WRITTEN TASK A
Please rewrite the antistacking passage from "However, Zurich's argument" to "2006 to 2012.", swapping "condition precedent" for "prerequisite".

SELECTED PASSAGE
*** Begin section ***
Under this antistacking provision, the parties agree that if the 2012-2013 Zurich policy "appl[ies] to the same occurrence" as do other Zurich policies from 2006 to 2012, the aggregate limit increases from $1 million (the policy limits for all the policies from 2006 to 2012), to $2 million (the policy limit in the 2012-2013 Zurich policy).

Zurich argues, however, that the 2012-2013 Zurich policy does not "apply to the same occurrence" as the other Zurich policies from 2006 to 2012 because Brady did not pay an additional self insured retention. Zurich relies on the 2012-2013 Zurich policy's self insured retention provision, which states that "it is a condition precedent to our liability that you make actual payment of 'self insured retention' and 'defense costs' for each 'incident', until you have paid 'self insured retention' and 'defense costs' equal to the [total self insured retention]." ECF No. 140-6 at 517, 2012-2013 Zurich Policy.

However, Zurich's argument ignores the different language of the self insured retention provision and the antistacking provision. Under the self insured retention provision, a "condition precedent" of Zurich's liability on the 2012-2013 Zurich policy is the payment of the self insured retention. However, the antistacking provision states that the aggregate limit of liability will be the highest limit of liability of all those policies that "apply to the same occurrence." Therefore, the aggregate limit of liability will only increase to the level of the 2012-2013 Zurich policy if Brady's failure to pay an additional self insured retention means that the 2012-2013 Zurich policy no longer "appl[ies] to the same occurrence" as the other Zurich policies from 2006 to 2012.
*** End section ***
Stored data entries:
*** Begin section ***
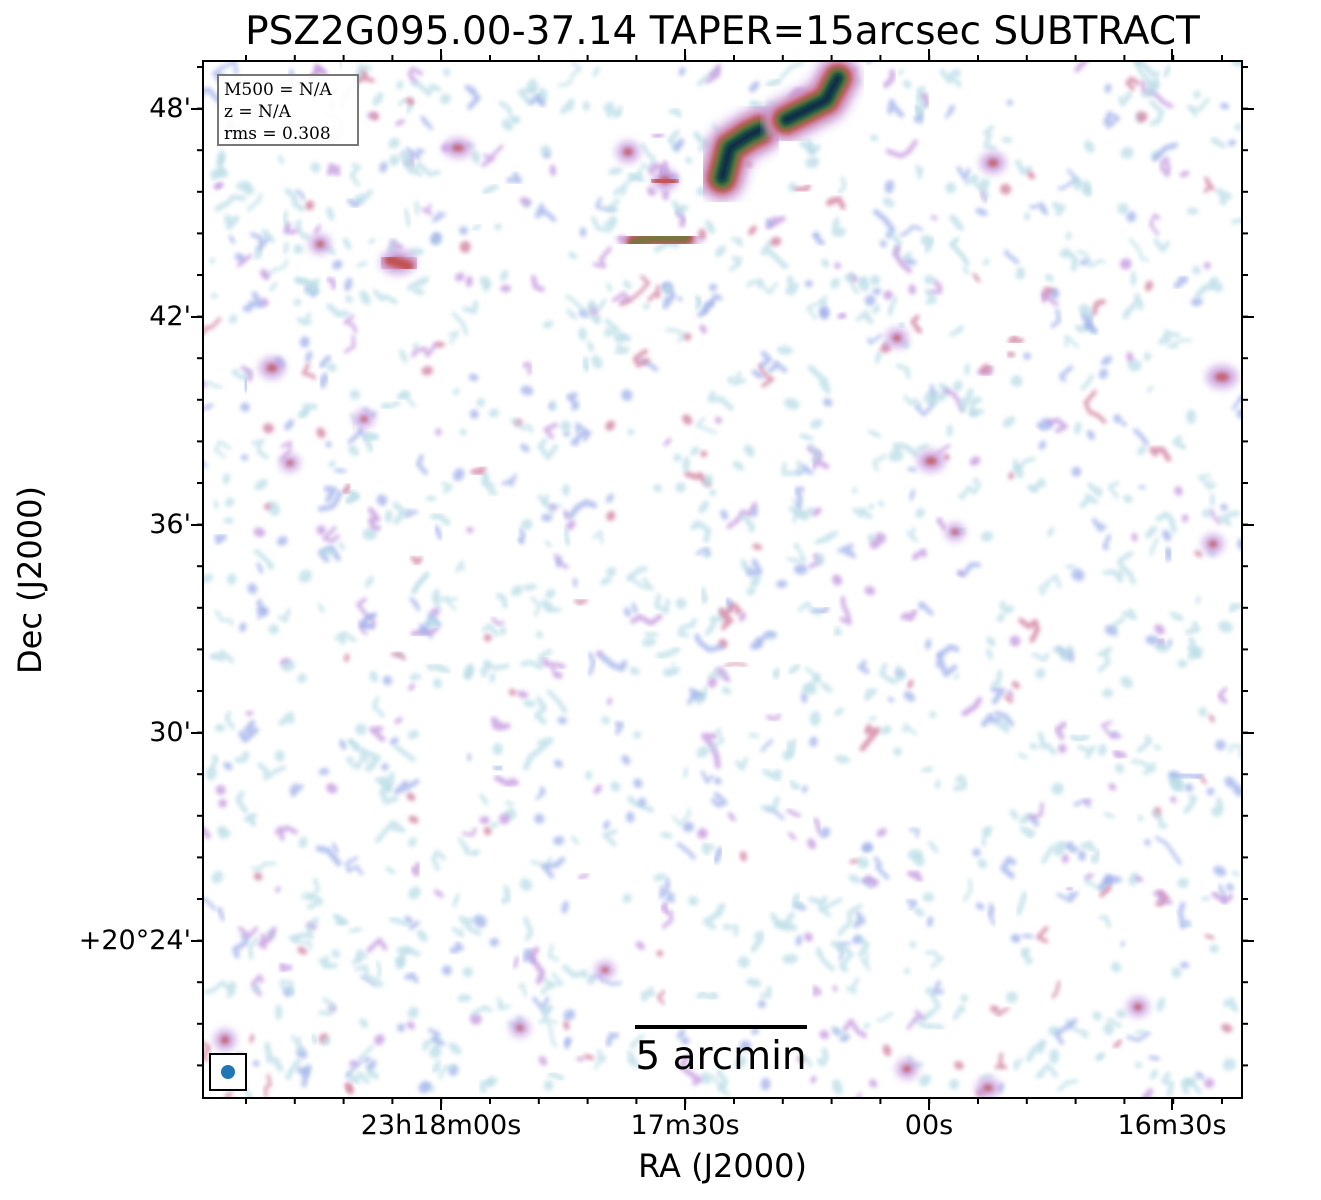  What do you see at coordinates (30, 580) in the screenshot?
I see `y-axis-label: Dec (J2000)` at bounding box center [30, 580].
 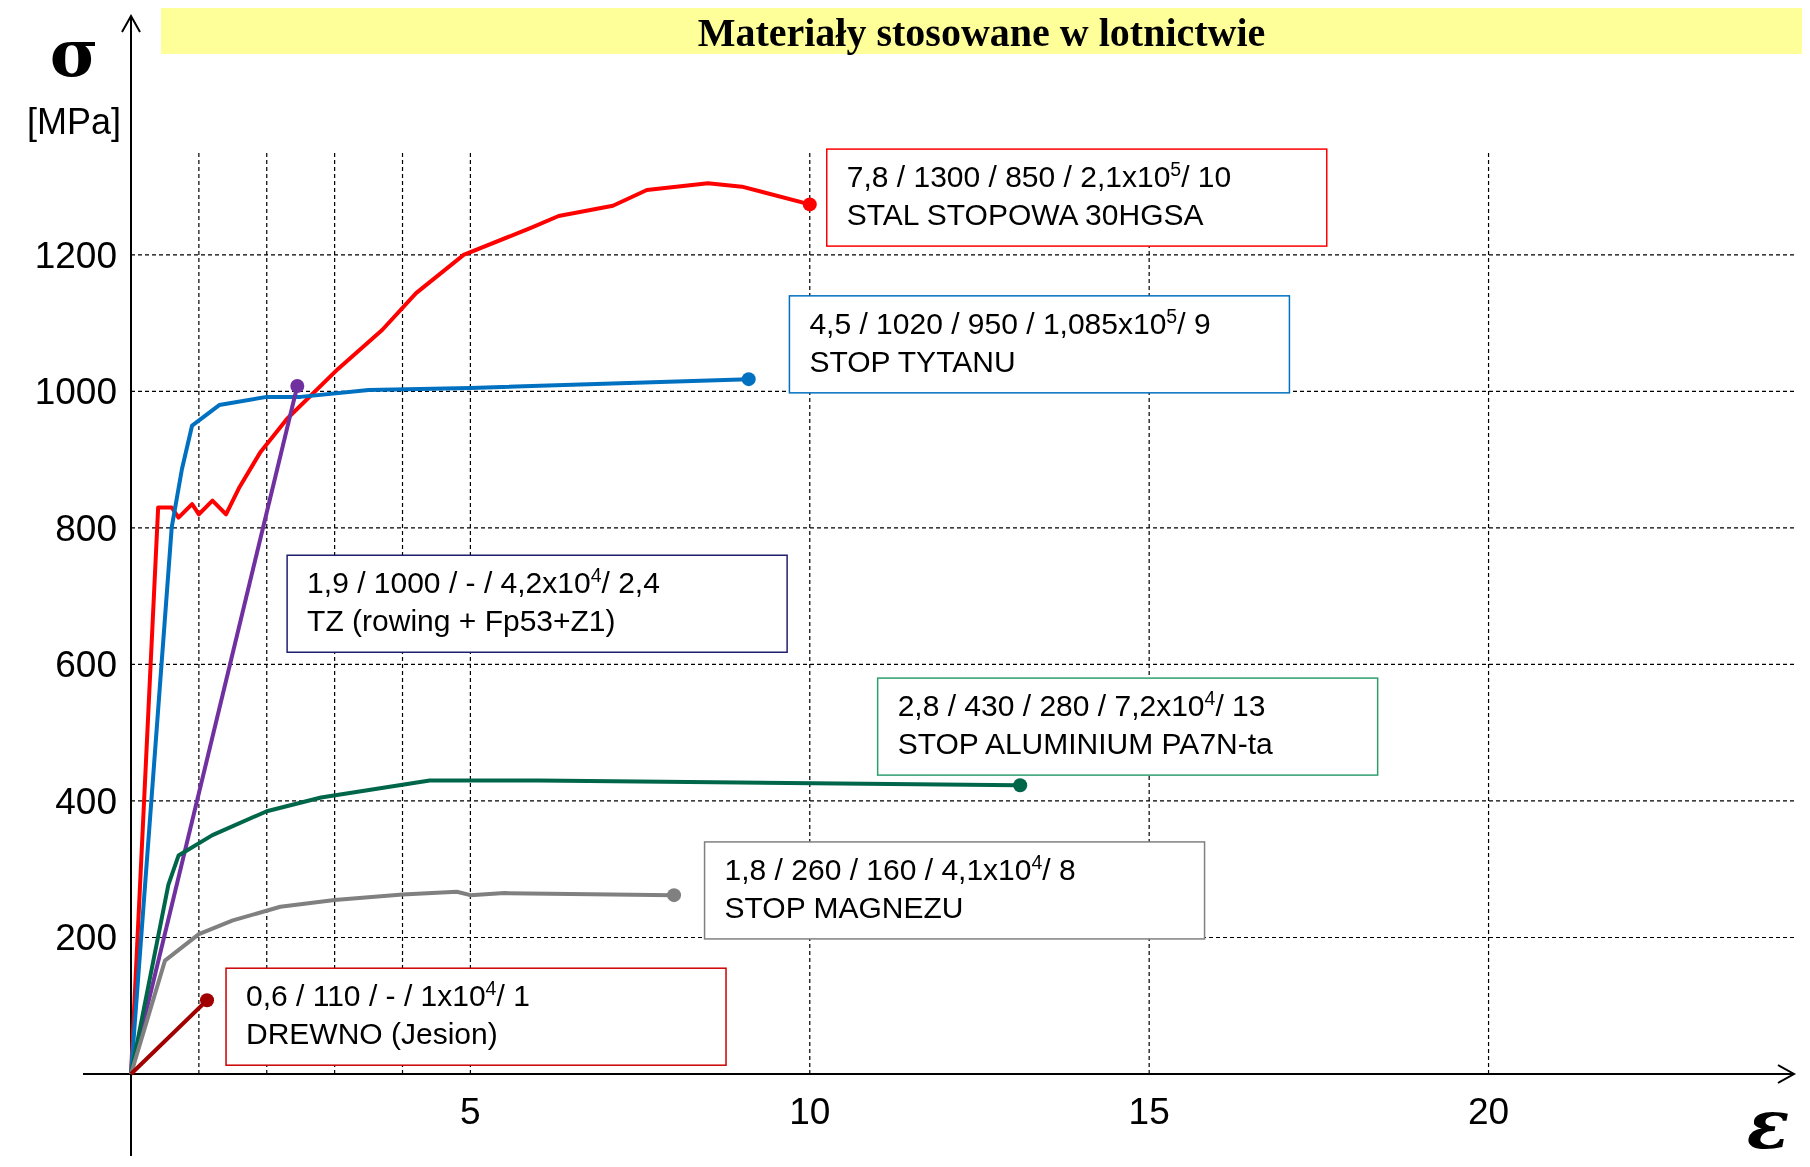 I want to click on y-tick-label: 1200, so click(x=76, y=255).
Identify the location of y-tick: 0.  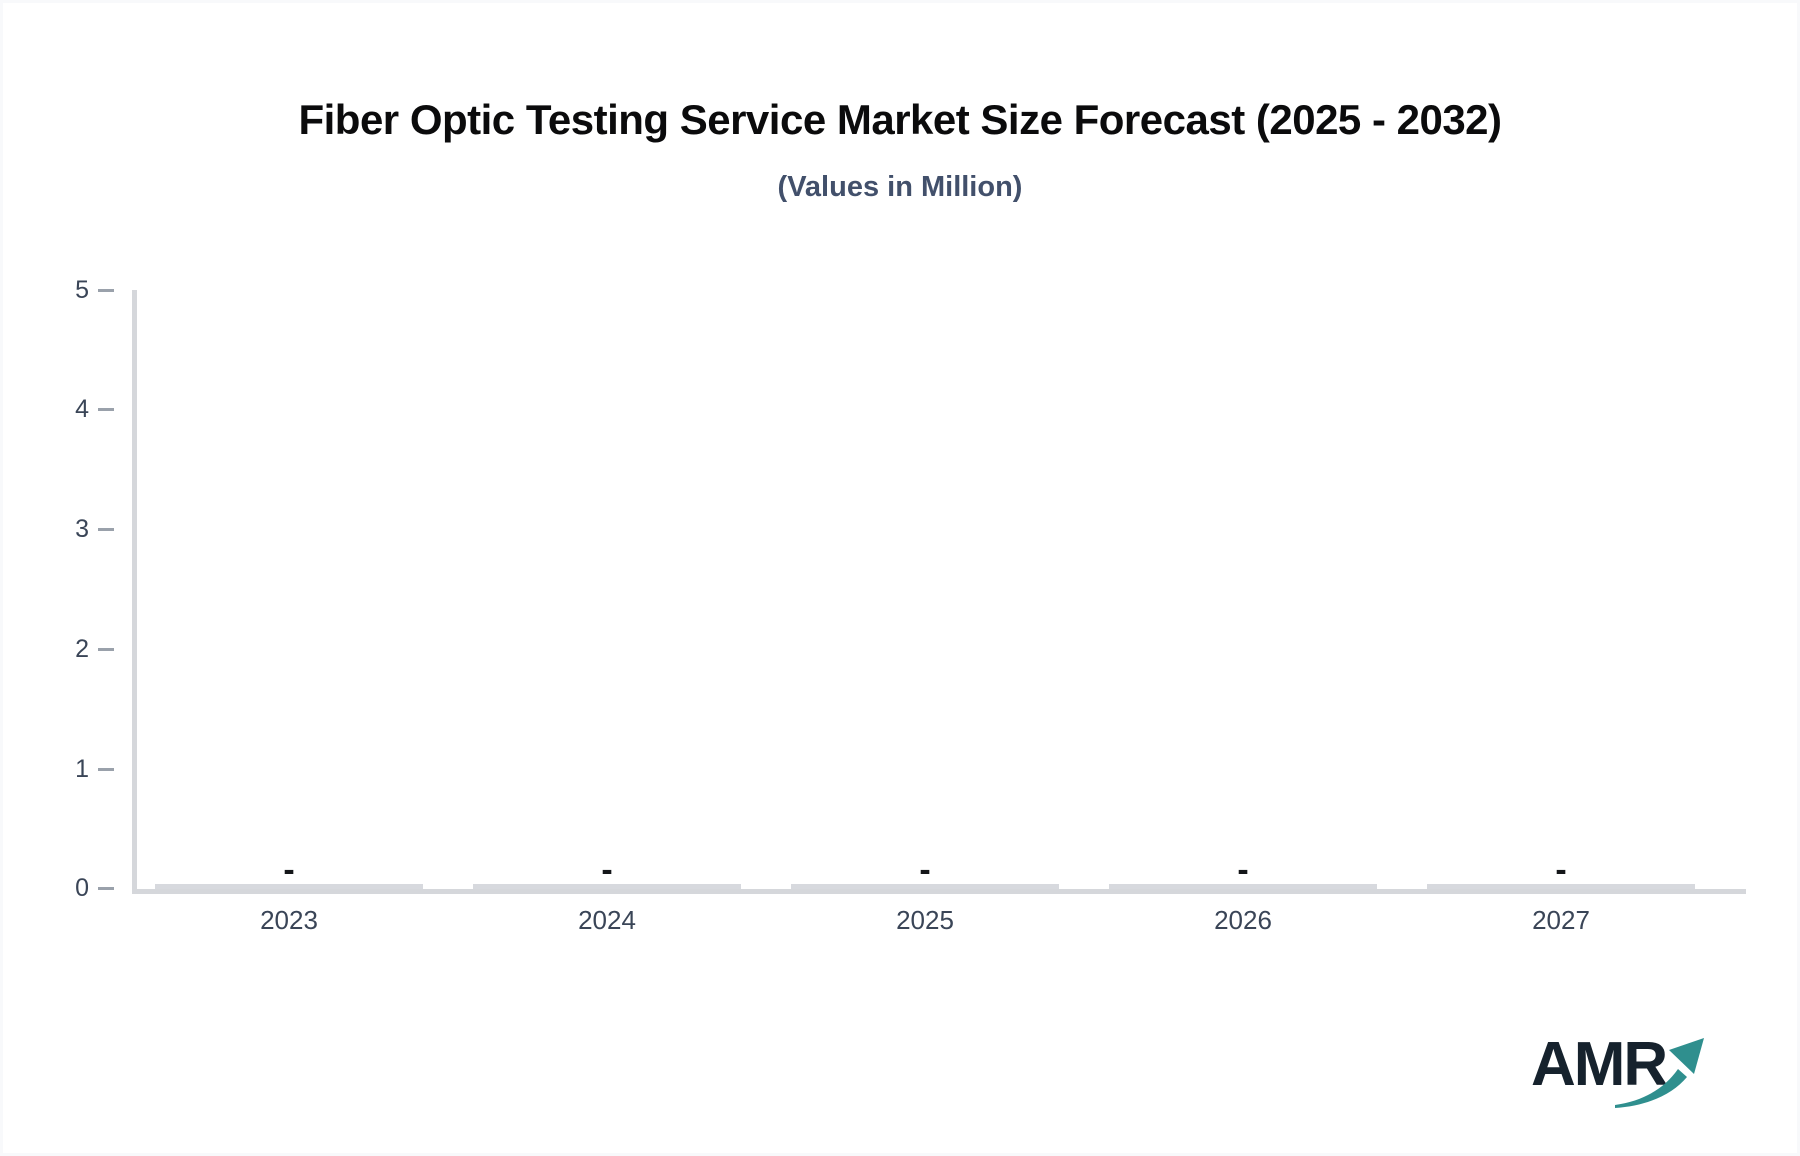
(68, 889).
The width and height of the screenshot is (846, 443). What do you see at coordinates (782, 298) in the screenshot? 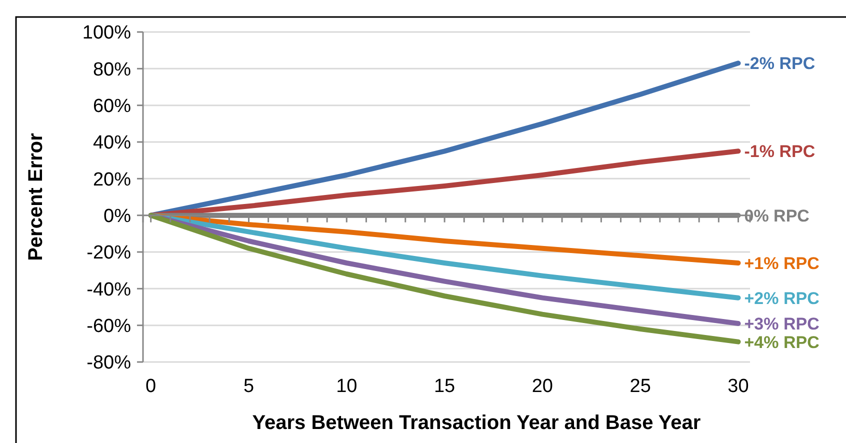
I see `series-label: +2% RPC` at bounding box center [782, 298].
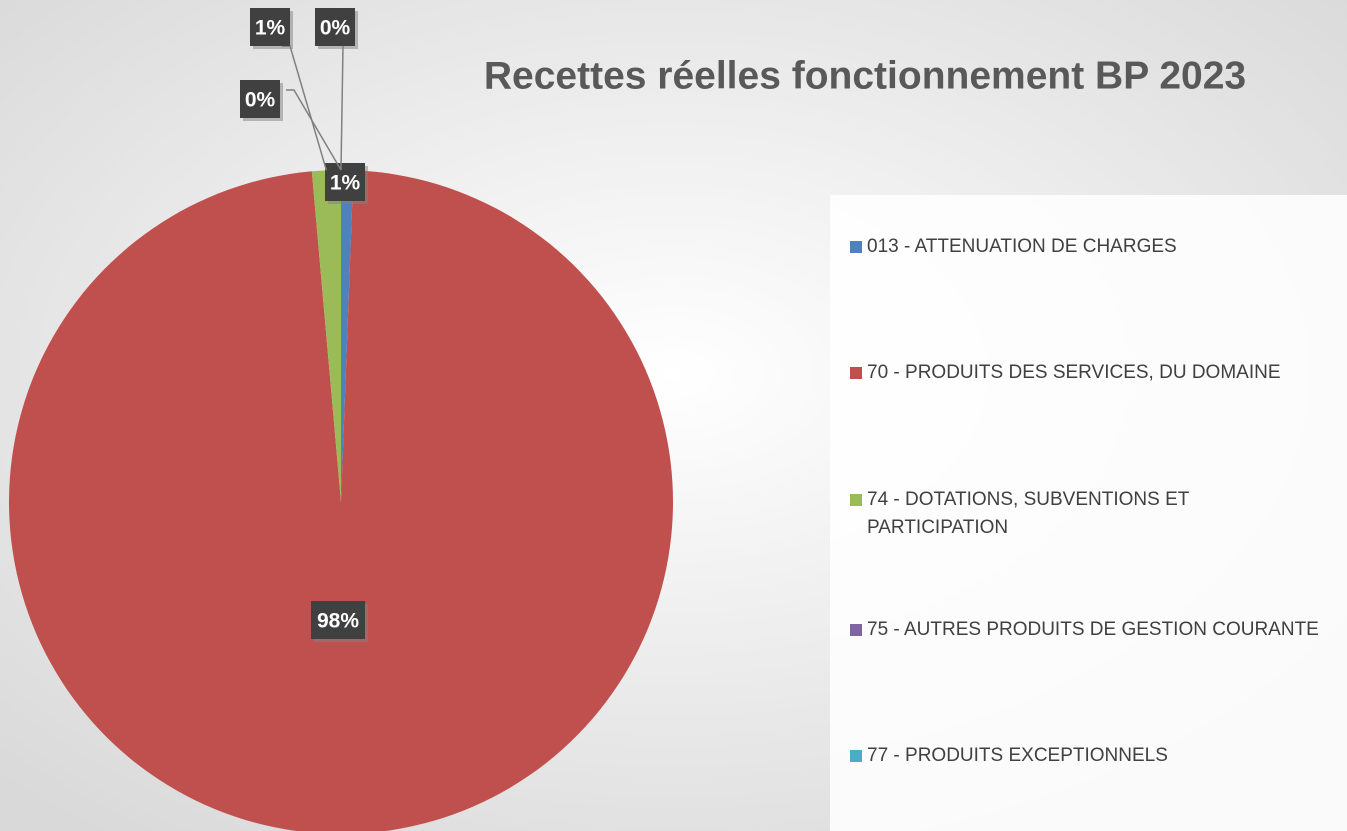  What do you see at coordinates (1028, 500) in the screenshot?
I see `legend-line: 74 - DOTATIONS, SUBVENTIONS ET` at bounding box center [1028, 500].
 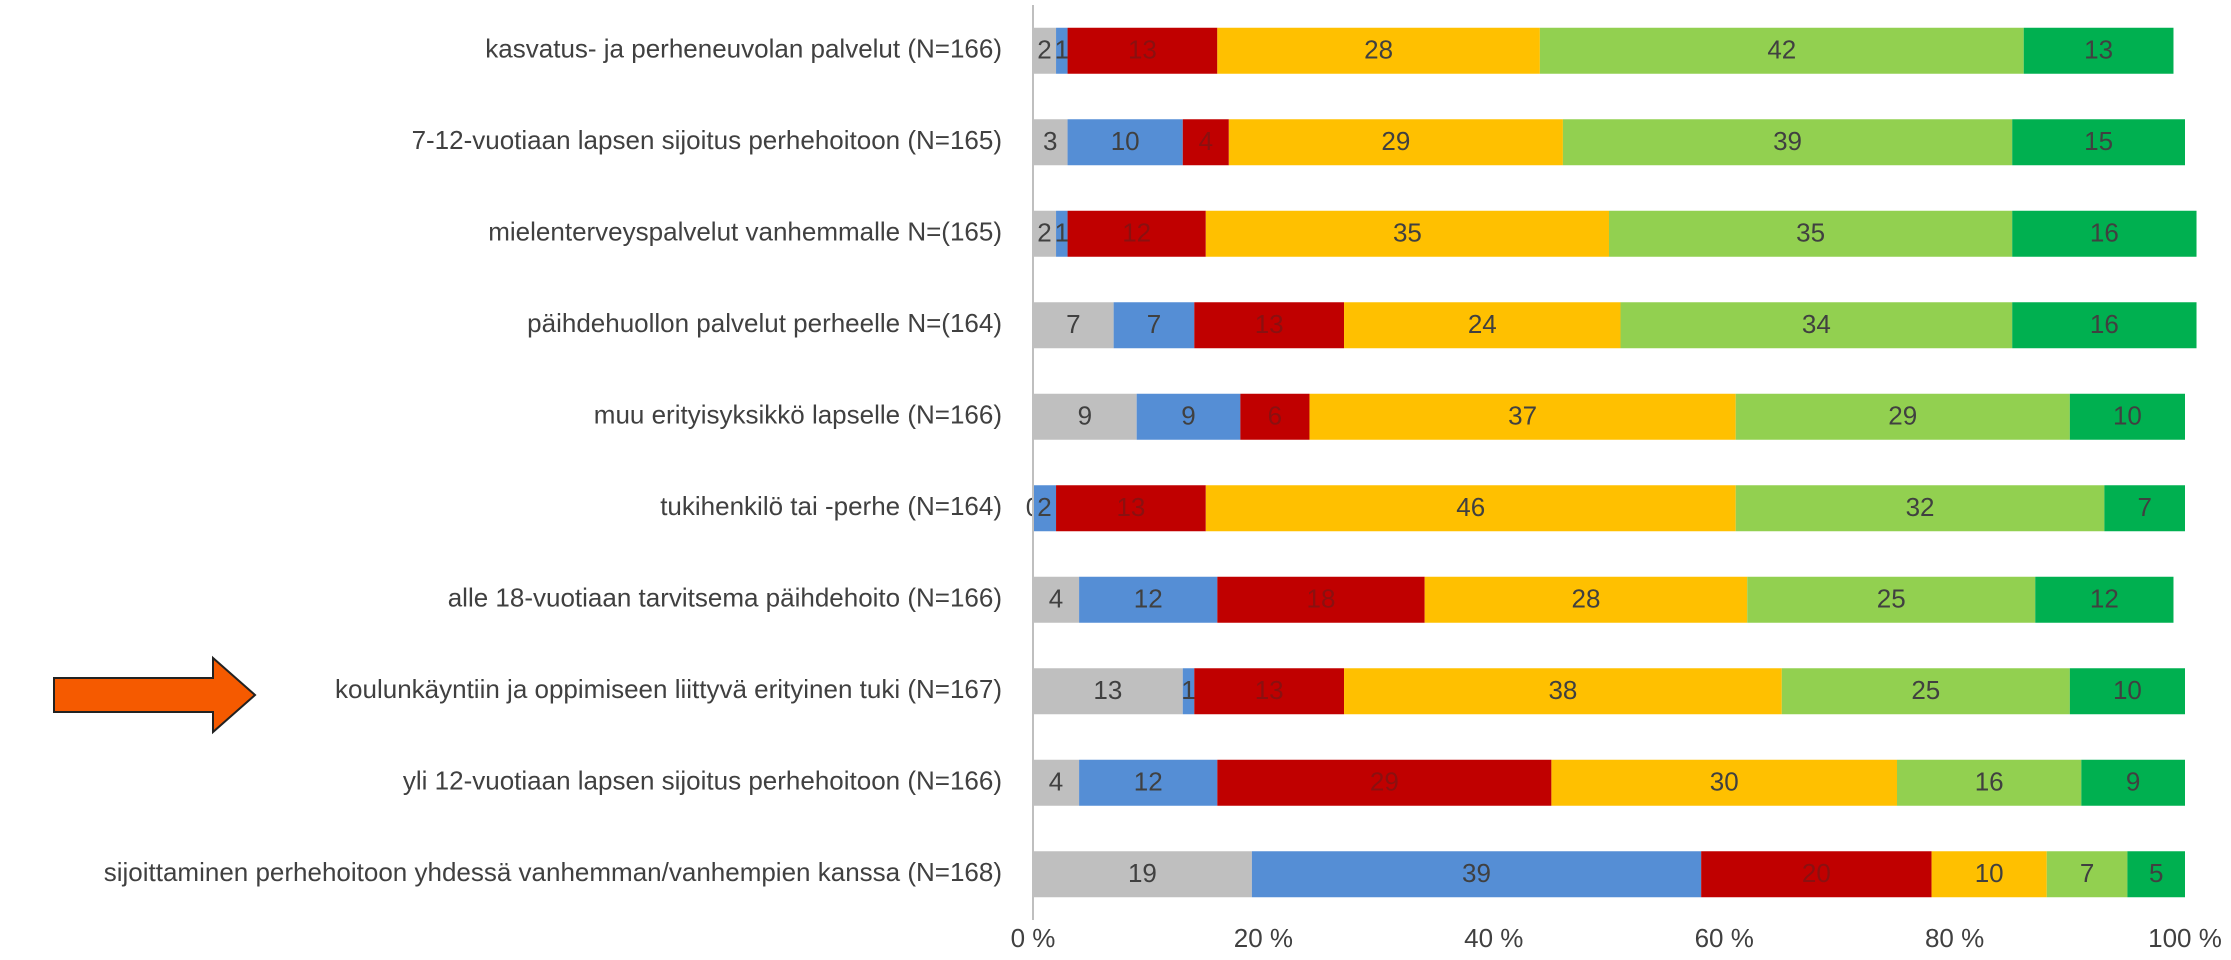 What do you see at coordinates (1816, 324) in the screenshot?
I see `value-label: 34` at bounding box center [1816, 324].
*** End section ***
WRITTEN TASK B
Give every row above as a numbered list, with blank lines dropped and the pictures left out.

WRITTEN SOLUTION A
However, Zurich's argument ignores the different language of the self insured retention provision and the antistacking provision. Under the self insured retention provision, a "prerequisite" of Zurich's liability on the 2012-2013 Zurich policy is the payment of the self insured retention. However, the antistacking provision states that the aggregate limit of liability will be the highest limit of liability of all those policies that "apply to the same occurrence." Therefore, the aggregate limit of liability will only increase to the level of the 2012-2013 Zurich policy if Brady's failure to pay an additional self insured retention means that the 2012-2013 Zurich policy no longer "appl[ies] to the same occurrence" as the other Zurich policies from 2006 to 2012.

WRITTEN SOLUTION B
1.   What do you see at coordinates (30, 580) in the screenshot?
2. I see `y-axis-label: Dec (J2000)` at bounding box center [30, 580].
3.   I want to click on y-tick-label: 1200, so click(x=76, y=255).
4. Identify the location of y-tick: 0.  
5. (68, 889).
6. The width and height of the screenshot is (846, 443). What do you see at coordinates (782, 298) in the screenshot? 
7. I see `series-label: +2% RPC` at bounding box center [782, 298].
8.   What do you see at coordinates (1028, 500) in the screenshot?
9. I see `legend-line: 74 - DOTATIONS, SUBVENTIONS ET` at bounding box center [1028, 500].
10.   What do you see at coordinates (1816, 324) in the screenshot?
11. I see `value-label: 34` at bounding box center [1816, 324].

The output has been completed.